Copy exactly the lines that run from the one containing "Where should I" through the end of the entries, both ends included.

Dataset entries
:::::

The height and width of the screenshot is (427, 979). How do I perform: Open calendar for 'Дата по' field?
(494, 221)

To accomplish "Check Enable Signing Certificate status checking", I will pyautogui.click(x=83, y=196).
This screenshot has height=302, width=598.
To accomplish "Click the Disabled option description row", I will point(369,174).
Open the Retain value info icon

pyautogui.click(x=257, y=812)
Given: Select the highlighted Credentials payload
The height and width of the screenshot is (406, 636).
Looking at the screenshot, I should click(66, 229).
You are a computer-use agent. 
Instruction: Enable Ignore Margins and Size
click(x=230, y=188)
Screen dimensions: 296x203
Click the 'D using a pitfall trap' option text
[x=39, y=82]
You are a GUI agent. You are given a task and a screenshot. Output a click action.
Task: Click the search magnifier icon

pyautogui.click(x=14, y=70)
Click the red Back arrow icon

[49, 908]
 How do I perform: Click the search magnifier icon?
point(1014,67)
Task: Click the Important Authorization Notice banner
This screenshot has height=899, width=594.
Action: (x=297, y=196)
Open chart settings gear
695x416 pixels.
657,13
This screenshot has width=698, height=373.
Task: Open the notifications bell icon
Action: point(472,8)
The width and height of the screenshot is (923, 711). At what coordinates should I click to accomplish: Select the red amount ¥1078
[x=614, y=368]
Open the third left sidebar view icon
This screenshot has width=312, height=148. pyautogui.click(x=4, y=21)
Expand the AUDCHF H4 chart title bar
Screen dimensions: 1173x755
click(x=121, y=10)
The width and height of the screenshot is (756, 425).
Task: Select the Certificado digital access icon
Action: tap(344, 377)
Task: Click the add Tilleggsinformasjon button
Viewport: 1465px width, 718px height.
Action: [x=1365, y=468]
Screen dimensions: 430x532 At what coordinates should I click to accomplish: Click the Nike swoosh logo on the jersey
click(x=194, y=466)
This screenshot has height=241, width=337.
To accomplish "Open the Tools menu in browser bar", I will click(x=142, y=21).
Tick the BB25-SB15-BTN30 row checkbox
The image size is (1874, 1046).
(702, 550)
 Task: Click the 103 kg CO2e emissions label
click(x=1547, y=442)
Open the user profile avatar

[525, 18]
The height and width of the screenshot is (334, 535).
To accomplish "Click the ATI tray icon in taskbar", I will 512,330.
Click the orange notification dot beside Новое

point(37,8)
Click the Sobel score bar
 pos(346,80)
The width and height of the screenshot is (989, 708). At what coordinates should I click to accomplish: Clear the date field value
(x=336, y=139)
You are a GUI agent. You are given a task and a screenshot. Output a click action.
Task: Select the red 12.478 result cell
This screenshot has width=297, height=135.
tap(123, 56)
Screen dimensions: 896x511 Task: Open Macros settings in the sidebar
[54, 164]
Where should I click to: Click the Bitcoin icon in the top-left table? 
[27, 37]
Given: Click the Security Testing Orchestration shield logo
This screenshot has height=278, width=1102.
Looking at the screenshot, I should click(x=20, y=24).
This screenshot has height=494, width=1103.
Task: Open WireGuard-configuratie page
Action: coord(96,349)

:::::

▶ REPLY TO THE EXERCISE:
Where should I click to: Click the Bitcoin icon in the top-left table? 
[27, 37]
Given: Click the Security Testing Orchestration shield logo
This screenshot has height=278, width=1102.
Looking at the screenshot, I should click(x=20, y=24).
This screenshot has height=494, width=1103.
Task: Open WireGuard-configuratie page
Action: coord(96,349)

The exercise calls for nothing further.